PROVIDED PASSAGE:
--- Begin ---

Andrew Curry writes: Ralph McTell turns 80 today, and it strikes me that for someone who took a while to decide to become a full-time musician, he has a decent claim to being the most successful English folk musician of his generation.

'McTell’, of course, was a stage name, suggested by his lifelong friend Wizz Jones, from their shared love of the bluesman Blind Willie McTell. But ‘Ralph’ also had a musical connection. His father, Fred May, had worked for the composer Vaughan Williams before the war, and named after ‘RVW’. But Fred walked out on his family when Ralph was young, leaving his mother, Winifred, to bring up him and his brother on her own, in council housing in Croydon in south London.

IMG_6753

(Ralph McTell in 2006 holding up a concert poster from the late 1960s. Photo: Andy F via Wikipedia. CC BY 3.0). 

It’s hard to remember how big McTell was in the 1970s, partly because of the success of Streets of London, which went to #2 in the UK charts and has since been covered by something like 200 artists.

In 1970, for example, he sold out the Royal Festival Hall twice and appeared at the Isle of Wight Festival that headlined Jimi Hendrix and Bob Dylan. He headlined the Montreux Jass Festival in 1976. And in the 1980s, when British folk went through something of a slump, McTell found himself writing original songs for a children’s TV show, Alphabet Zoo. He took the job because he admired the songs that Woody Guthrie—one of his heroes—had written for children.

He was blessed with a strong baritone voice, and a guitar technique learned from listening to American blues players—he frequently namechecks the Reverend Gary Davis as a particular influence.

But he has also managed the record industry astutely. A record deal with Transatlantic Records—the folk label of the ‘60s and the ‘70s—launched his career. But he ended up with the rights to those early songs, and he’s been smart about both releasing music on his own labels and on repackaging the earlier material to find new audiences.

--- End ---

GIVEN INFORMATION:
--- Begin ---

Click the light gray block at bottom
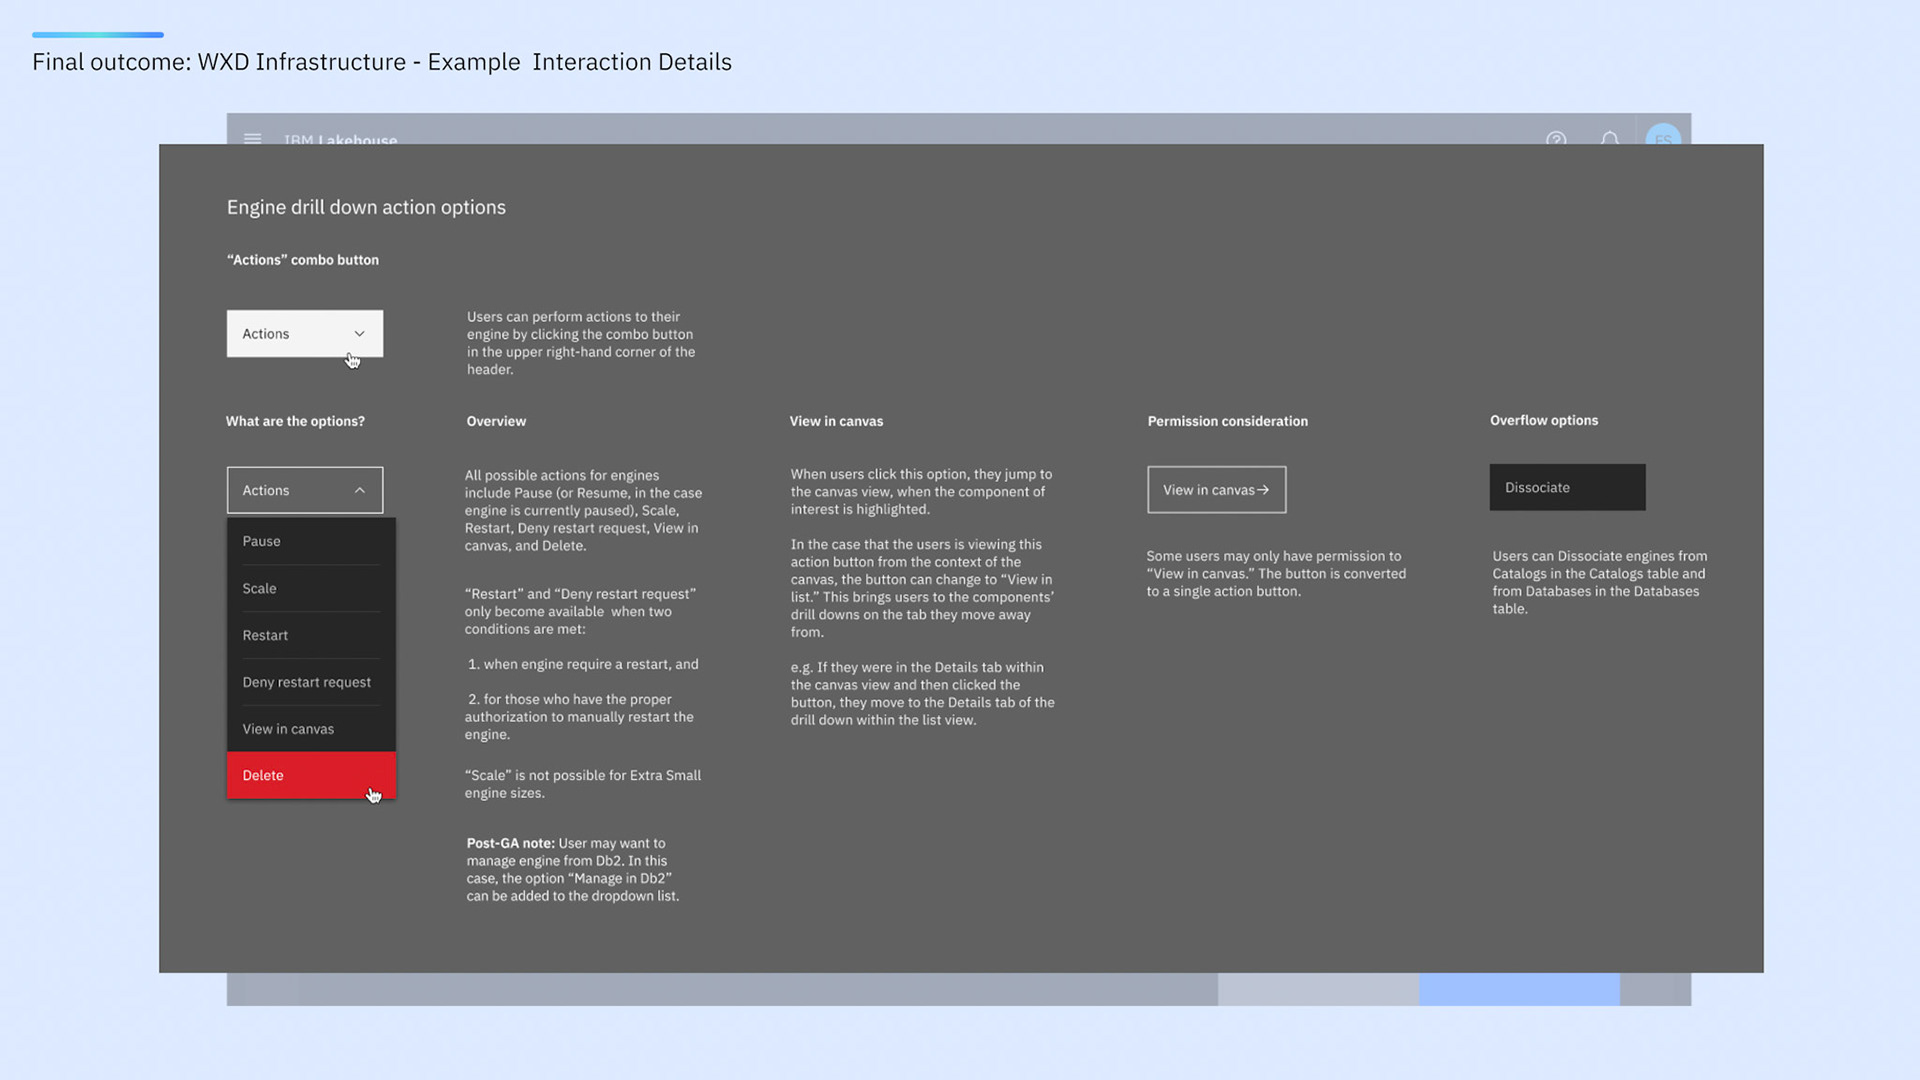Image resolution: width=1920 pixels, height=1080 pixels. pyautogui.click(x=1317, y=989)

--- End ---

GOAL OF THE EXERCISE: Please update the Ralph McTell piece between "It’s hard to" and "like 200 artists.", inclusive, writing out that span again with "big" changed to "popular".

CORRECT RESPONSE:
It’s hard to remember how popular McTell was in the 1970s, partly because of the success of Streets of London, which went to #2 in the UK charts and has since been covered by something like 200 artists.